Given data
=== Section Start ===

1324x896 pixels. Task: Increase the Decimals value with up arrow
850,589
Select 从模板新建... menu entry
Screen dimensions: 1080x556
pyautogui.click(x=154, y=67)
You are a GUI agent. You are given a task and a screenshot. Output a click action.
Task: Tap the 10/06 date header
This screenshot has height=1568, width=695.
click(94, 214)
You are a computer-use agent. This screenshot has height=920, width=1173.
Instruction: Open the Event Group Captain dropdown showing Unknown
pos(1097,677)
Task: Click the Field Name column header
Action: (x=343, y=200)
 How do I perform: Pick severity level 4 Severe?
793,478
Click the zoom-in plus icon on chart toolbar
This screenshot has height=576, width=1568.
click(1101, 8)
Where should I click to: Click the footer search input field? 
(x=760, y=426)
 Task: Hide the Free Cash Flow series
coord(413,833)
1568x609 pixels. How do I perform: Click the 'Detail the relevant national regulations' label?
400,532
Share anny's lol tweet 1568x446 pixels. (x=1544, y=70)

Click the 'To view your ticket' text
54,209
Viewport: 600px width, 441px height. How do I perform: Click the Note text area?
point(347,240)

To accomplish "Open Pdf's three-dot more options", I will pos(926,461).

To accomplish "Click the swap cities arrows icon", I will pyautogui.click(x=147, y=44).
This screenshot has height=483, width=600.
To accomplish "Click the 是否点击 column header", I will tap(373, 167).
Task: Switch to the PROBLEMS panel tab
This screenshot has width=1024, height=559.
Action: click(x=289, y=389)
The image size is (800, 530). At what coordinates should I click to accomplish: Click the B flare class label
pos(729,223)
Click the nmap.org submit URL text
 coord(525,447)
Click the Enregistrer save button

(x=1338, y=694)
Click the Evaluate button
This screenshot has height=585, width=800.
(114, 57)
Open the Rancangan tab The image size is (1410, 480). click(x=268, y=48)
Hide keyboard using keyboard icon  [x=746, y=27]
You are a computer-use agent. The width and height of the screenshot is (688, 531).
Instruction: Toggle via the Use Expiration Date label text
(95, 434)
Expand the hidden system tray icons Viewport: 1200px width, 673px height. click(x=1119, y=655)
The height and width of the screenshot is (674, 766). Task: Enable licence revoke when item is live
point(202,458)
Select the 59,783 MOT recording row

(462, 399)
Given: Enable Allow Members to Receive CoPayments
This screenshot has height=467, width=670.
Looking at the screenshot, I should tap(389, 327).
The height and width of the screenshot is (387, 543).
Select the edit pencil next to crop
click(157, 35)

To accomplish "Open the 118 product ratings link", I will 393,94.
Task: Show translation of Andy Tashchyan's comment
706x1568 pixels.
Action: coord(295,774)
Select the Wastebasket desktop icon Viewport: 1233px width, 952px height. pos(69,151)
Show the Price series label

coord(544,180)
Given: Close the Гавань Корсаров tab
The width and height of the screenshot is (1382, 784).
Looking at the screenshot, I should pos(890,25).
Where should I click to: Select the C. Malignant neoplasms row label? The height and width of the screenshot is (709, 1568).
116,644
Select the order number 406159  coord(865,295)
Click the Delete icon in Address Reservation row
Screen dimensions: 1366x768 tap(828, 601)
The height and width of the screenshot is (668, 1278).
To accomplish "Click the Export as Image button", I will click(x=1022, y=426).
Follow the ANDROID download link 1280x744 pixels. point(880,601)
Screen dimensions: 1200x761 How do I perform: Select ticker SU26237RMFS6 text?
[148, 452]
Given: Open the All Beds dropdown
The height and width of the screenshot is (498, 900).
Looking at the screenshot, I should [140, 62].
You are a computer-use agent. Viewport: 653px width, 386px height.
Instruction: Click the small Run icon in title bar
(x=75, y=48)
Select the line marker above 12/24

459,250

=== Section End ===

Task instructions
From the first record to the last, copy everything exactly.

Solution to the problem
1324x896 pixels. Task: Increase the Decimals value with up arrow
850,589
Select 从模板新建... menu entry
Screen dimensions: 1080x556
pyautogui.click(x=154, y=67)
You are a GUI agent. You are given a task and a screenshot. Output a click action.
Task: Tap the 10/06 date header
This screenshot has height=1568, width=695.
click(94, 214)
You are a computer-use agent. This screenshot has height=920, width=1173.
Instruction: Open the Event Group Captain dropdown showing Unknown
pos(1097,677)
Task: Click the Field Name column header
Action: (x=343, y=200)
 How do I perform: Pick severity level 4 Severe?
793,478
Click the zoom-in plus icon on chart toolbar
This screenshot has height=576, width=1568.
click(1101, 8)
Where should I click to: Click the footer search input field? 
(x=760, y=426)
 Task: Hide the Free Cash Flow series
coord(413,833)
1568x609 pixels. How do I perform: Click the 'Detail the relevant national regulations' label?
400,532
Share anny's lol tweet 1568x446 pixels. (x=1544, y=70)

Click the 'To view your ticket' text
54,209
Viewport: 600px width, 441px height. How do I perform: Click the Note text area?
point(347,240)

To accomplish "Open Pdf's three-dot more options", I will pos(926,461).

To accomplish "Click the swap cities arrows icon", I will pyautogui.click(x=147, y=44).
This screenshot has height=483, width=600.
To accomplish "Click the 是否点击 column header", I will tap(373, 167).
Task: Switch to the PROBLEMS panel tab
This screenshot has width=1024, height=559.
Action: click(x=289, y=389)
The image size is (800, 530). At what coordinates should I click to accomplish: Click the B flare class label
pos(729,223)
Click the nmap.org submit URL text
 coord(525,447)
Click the Enregistrer save button

(x=1338, y=694)
Click the Evaluate button
This screenshot has height=585, width=800.
(114, 57)
Open the Rancangan tab The image size is (1410, 480). click(x=268, y=48)
Hide keyboard using keyboard icon  [x=746, y=27]
You are a computer-use agent. The width and height of the screenshot is (688, 531).
Instruction: Toggle via the Use Expiration Date label text
(95, 434)
Expand the hidden system tray icons Viewport: 1200px width, 673px height. click(x=1119, y=655)
The height and width of the screenshot is (674, 766). Task: Enable licence revoke when item is live
point(202,458)
Select the 59,783 MOT recording row

(462, 399)
Given: Enable Allow Members to Receive CoPayments
This screenshot has height=467, width=670.
Looking at the screenshot, I should tap(389, 327).
The height and width of the screenshot is (387, 543).
Select the edit pencil next to crop
click(157, 35)

To accomplish "Open the 118 product ratings link", I will 393,94.
Task: Show translation of Andy Tashchyan's comment
706x1568 pixels.
Action: coord(295,774)
Select the Wastebasket desktop icon Viewport: 1233px width, 952px height. pos(69,151)
Show the Price series label

coord(544,180)
Given: Close the Гавань Корсаров tab
The width and height of the screenshot is (1382, 784).
Looking at the screenshot, I should pos(890,25).
Where should I click to: Select the C. Malignant neoplasms row label? The height and width of the screenshot is (709, 1568).
116,644
Select the order number 406159  coord(865,295)
Click the Delete icon in Address Reservation row
Screen dimensions: 1366x768 tap(828, 601)
The height and width of the screenshot is (668, 1278).
To accomplish "Click the Export as Image button", I will click(x=1022, y=426).
Follow the ANDROID download link 1280x744 pixels. point(880,601)
Screen dimensions: 1200x761 How do I perform: Select ticker SU26237RMFS6 text?
[148, 452]
Given: Open the All Beds dropdown
The height and width of the screenshot is (498, 900).
Looking at the screenshot, I should [140, 62].
You are a computer-use agent. Viewport: 653px width, 386px height.
Instruction: Click the small Run icon in title bar
(x=75, y=48)
Select the line marker above 12/24

459,250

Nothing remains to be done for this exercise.